Key practiced law in the District of Columbia for many years before being appointed the United States District Attorney for the District of Columbia. Key argued many important cases, while in private practice and later as the D.C. District Attorney.  Some of his more famous cases involved  the construction of a bridge over the Potomac River and he was involved in a libel case that went all the way to the U.S. Supreme Court (White v. Nicholls, 44 U.S. 266). Key also participated in a case in which a Spanish slave ship was seized off the coast of Florida and the fate of the slaves was to be determined. The United States, asserting that the slave trade was illegal according to U.S. law sought the release of the slaves. The representatives of Spain and Portugal challenged this position asserting the slaves were the property of their citizens. In the Supreme Court Chief Justice John Marshall ruled against the United States, but in his opinion praised the advocacy of the attorneys representing the United States, including Francis Scott Key (The Antelope, 23 U.S. 66). Key was appointed District Attorney for the District of Columbia in 1833 in which he handled several high-profile cases and showed himself to be an outstanding public servant. As district attorney Key prosecuted the suspect in an attempted assassination of President Jackson. He was also sent, as a special representative of President Jackson, to negotiate a dispute between the State of Alabama and the federal government over land claimed by Alabama, but by treaty was to be given to the Creek Indians. 

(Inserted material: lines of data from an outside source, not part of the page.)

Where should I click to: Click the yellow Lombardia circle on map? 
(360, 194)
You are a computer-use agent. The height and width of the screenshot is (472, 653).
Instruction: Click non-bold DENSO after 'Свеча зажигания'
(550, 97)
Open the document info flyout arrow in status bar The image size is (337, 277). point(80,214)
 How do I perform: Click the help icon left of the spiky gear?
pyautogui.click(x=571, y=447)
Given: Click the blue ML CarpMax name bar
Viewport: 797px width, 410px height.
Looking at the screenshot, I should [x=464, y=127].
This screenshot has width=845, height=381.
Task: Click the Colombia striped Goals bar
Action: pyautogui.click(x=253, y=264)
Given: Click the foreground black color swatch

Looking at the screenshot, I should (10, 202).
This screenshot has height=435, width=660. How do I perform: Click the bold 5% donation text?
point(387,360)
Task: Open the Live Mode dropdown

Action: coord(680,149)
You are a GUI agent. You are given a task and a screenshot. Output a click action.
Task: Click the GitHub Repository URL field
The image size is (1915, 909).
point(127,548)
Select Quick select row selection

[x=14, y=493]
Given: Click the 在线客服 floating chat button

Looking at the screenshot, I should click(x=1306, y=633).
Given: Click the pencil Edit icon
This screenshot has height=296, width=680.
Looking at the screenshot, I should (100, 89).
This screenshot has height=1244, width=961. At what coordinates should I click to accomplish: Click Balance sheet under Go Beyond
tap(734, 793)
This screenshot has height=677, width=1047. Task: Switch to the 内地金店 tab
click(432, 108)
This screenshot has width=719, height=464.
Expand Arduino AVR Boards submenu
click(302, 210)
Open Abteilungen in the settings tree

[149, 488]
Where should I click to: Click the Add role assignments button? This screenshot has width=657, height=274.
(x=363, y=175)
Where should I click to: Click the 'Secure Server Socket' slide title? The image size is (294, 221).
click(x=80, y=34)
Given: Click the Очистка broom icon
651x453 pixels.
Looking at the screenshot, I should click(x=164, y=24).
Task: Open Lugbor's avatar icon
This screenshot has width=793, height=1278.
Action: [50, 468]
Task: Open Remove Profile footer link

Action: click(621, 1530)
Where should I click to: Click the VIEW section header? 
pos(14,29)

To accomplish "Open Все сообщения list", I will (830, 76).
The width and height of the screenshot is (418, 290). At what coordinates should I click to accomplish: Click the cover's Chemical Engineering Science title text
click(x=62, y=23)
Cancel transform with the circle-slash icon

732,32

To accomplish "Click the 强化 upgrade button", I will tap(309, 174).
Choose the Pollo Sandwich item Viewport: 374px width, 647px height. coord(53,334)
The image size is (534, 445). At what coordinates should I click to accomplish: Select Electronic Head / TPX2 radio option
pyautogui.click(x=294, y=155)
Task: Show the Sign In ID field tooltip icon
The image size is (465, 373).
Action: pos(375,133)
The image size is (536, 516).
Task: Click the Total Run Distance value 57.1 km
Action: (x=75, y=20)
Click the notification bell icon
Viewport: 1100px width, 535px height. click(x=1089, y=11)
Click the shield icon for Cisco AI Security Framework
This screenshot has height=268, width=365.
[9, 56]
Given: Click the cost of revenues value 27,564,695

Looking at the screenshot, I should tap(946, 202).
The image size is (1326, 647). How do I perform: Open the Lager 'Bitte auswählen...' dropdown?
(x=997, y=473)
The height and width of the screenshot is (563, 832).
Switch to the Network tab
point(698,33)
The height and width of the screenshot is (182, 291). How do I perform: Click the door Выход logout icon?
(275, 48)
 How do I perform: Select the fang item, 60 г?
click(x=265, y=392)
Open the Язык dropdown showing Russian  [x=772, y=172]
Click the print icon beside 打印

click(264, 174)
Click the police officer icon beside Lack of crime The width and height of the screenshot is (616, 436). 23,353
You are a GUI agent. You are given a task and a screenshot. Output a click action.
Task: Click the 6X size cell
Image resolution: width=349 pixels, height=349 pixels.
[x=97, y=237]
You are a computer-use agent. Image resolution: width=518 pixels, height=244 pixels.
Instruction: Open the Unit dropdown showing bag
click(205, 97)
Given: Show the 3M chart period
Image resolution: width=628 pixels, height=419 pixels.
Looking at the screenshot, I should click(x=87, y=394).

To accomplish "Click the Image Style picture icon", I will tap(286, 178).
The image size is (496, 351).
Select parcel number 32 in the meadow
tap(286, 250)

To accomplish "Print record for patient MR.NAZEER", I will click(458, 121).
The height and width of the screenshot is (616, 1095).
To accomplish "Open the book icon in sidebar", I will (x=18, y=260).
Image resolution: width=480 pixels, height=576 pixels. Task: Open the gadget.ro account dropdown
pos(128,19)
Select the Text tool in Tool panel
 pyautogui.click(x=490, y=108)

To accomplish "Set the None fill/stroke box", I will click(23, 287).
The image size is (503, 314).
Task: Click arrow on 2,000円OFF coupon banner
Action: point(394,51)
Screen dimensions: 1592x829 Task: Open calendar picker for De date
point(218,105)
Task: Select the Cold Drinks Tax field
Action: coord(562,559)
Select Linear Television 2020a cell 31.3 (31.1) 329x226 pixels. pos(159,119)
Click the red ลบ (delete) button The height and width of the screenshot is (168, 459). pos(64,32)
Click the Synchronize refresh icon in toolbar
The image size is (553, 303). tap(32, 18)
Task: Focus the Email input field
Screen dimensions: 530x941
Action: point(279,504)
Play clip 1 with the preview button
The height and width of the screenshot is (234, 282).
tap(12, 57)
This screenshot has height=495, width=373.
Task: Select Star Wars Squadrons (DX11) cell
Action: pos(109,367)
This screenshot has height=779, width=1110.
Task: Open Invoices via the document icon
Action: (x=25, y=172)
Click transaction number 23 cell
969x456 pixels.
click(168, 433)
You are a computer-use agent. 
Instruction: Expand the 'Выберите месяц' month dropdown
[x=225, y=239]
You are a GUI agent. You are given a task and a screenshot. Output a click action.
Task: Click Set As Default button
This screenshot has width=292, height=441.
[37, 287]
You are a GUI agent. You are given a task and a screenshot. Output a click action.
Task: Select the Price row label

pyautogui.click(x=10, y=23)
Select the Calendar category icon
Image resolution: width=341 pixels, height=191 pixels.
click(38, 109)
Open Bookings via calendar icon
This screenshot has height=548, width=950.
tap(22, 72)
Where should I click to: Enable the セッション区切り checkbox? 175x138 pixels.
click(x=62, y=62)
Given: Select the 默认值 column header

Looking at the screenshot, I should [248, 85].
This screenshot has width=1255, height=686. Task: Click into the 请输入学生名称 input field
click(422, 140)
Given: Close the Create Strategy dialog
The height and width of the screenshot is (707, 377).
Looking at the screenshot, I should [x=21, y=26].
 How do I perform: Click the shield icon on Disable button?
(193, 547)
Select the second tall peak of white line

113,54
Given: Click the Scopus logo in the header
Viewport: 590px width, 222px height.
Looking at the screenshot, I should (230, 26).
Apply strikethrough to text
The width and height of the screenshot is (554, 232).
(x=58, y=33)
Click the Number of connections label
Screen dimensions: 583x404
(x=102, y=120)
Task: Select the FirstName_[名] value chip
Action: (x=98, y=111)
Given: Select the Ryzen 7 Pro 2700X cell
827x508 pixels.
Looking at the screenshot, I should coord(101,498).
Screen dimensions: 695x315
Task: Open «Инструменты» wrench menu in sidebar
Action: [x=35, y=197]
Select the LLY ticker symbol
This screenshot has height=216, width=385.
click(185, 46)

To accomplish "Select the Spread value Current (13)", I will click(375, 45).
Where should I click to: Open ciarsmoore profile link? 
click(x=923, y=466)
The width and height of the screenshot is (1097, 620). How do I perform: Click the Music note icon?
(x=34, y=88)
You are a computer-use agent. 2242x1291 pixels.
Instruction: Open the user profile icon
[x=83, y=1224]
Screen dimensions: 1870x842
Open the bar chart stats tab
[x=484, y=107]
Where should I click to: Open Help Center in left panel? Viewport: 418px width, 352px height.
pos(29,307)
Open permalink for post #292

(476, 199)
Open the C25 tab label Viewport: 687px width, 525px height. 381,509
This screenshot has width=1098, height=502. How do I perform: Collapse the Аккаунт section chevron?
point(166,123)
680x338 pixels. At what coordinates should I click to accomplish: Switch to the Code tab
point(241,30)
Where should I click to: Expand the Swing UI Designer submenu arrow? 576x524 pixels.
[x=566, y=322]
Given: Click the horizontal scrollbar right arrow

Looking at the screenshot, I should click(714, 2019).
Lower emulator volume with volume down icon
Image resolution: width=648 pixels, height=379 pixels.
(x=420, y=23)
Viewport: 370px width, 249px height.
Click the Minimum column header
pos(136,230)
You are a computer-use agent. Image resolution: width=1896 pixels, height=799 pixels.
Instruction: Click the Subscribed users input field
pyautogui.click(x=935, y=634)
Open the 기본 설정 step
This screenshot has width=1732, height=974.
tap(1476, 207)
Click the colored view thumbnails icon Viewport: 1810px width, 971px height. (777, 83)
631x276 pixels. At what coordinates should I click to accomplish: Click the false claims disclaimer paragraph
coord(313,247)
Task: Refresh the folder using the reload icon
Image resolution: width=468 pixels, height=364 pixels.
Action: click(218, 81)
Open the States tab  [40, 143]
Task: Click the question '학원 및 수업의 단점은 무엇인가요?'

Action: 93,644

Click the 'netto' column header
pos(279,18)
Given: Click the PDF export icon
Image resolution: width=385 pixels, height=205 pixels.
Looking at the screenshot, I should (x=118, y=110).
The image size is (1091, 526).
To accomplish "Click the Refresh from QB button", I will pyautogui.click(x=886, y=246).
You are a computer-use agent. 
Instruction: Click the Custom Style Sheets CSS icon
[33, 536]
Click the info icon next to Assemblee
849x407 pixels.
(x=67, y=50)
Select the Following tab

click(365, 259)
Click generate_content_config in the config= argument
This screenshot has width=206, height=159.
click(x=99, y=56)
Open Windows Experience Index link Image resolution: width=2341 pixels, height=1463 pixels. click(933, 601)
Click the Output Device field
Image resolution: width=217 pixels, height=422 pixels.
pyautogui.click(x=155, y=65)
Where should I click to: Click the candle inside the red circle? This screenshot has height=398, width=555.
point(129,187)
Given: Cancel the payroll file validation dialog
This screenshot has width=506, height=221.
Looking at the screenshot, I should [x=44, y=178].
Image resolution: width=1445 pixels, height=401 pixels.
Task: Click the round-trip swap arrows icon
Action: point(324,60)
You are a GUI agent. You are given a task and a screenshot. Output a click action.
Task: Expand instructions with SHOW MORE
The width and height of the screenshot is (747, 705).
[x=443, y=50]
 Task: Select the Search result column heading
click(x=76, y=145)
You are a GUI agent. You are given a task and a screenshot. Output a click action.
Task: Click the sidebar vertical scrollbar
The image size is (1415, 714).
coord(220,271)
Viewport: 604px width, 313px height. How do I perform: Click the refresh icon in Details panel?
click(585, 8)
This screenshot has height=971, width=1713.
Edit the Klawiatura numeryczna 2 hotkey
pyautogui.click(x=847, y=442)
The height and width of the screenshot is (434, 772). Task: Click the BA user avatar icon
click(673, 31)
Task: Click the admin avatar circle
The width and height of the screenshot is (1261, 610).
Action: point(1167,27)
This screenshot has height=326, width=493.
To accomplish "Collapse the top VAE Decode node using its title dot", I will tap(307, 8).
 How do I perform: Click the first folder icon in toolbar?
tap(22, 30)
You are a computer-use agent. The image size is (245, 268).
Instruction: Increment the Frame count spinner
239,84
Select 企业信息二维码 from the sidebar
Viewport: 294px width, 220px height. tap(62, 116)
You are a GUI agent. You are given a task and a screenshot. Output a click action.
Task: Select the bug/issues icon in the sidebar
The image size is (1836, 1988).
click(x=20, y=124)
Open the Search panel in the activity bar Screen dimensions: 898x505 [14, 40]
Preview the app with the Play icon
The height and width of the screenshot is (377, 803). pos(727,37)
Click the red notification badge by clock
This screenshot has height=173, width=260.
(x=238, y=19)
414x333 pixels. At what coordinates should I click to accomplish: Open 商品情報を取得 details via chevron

His eulogy was delivered by Supreme Court Justice Thompson (because Key’s brother-in-law Chief Justice Roger Taney was unavailable) in which he praised Francis Scott Key thusly: 

Mr. Key’s talents were of a very high order. His mind was stored with legal learning, and his literary taste and attainments were highly distinguished, and added to these was a private character which holds out to the Bar a bright example for imitation. The loss of such a man cannot but be sincerely deplored.
 
In his own time Francis Scott Key was recognized as a poet, but as a lawyer he was famous.